The J. W. Schaffer House is a residence in Glendale, California. It is on the National Register of Historic Places as a work of the architect John Lautner.

== Description ==

The J. W. Schaffer House is on the northeast edge of the Verdugo Mountains, in the Whiting Woods neighborhood of Glendale, California. The house, constructed in 1949, is an example of the Wrightian-influenced Mid-Century Modern architecture of master architect John Lautner. The house exhibits the modest scale and massing, horizontal emphasis, large expanses of glass, and asymmetrical plan associated with Mid-century Modern houses, along with a connection to outdoors and focus on the specific site conditions of Organic architecture.

The design worked around the existing oak trees.
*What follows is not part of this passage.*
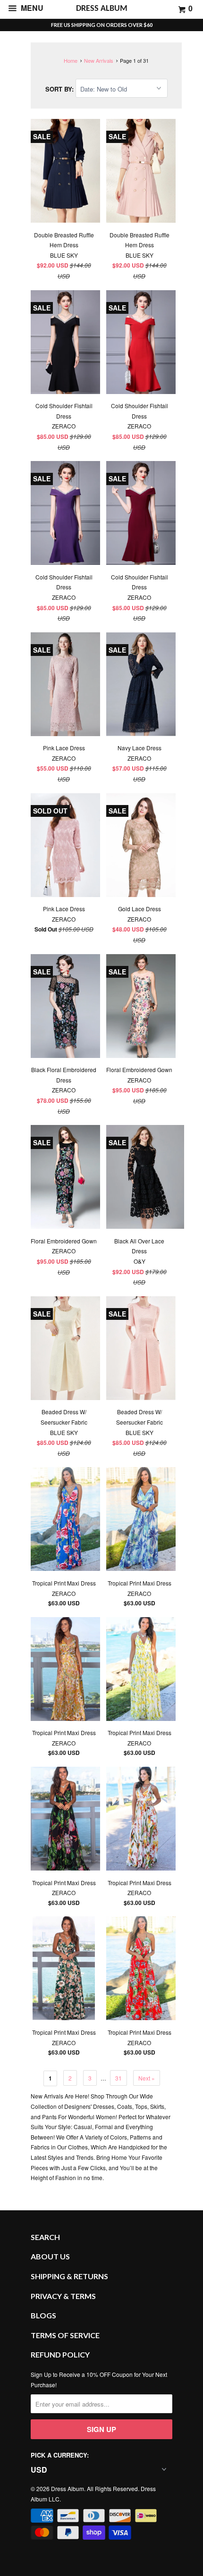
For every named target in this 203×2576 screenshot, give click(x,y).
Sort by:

It makes extensive use of glass for its exterior, and is said to "feel like a newly pitched tent or a wood cabin that provides shelter and privacy without boxing out nature.
"

==History==
The site was originally used by the Shaffer family as a picnic ground, but later decided to live there permanently.

The Shaffer house was restored in the 2000s and put up for sale in 2008, eventually selling in 2012 for $1.35 million.

==In popular culture==

The 2009 film A Single Man, directed by Tom Ford and starring Colin Firth and Julianne Moore, used the Shaffer house as George's (Firth's) residence. The interior and exterior were shown in the film.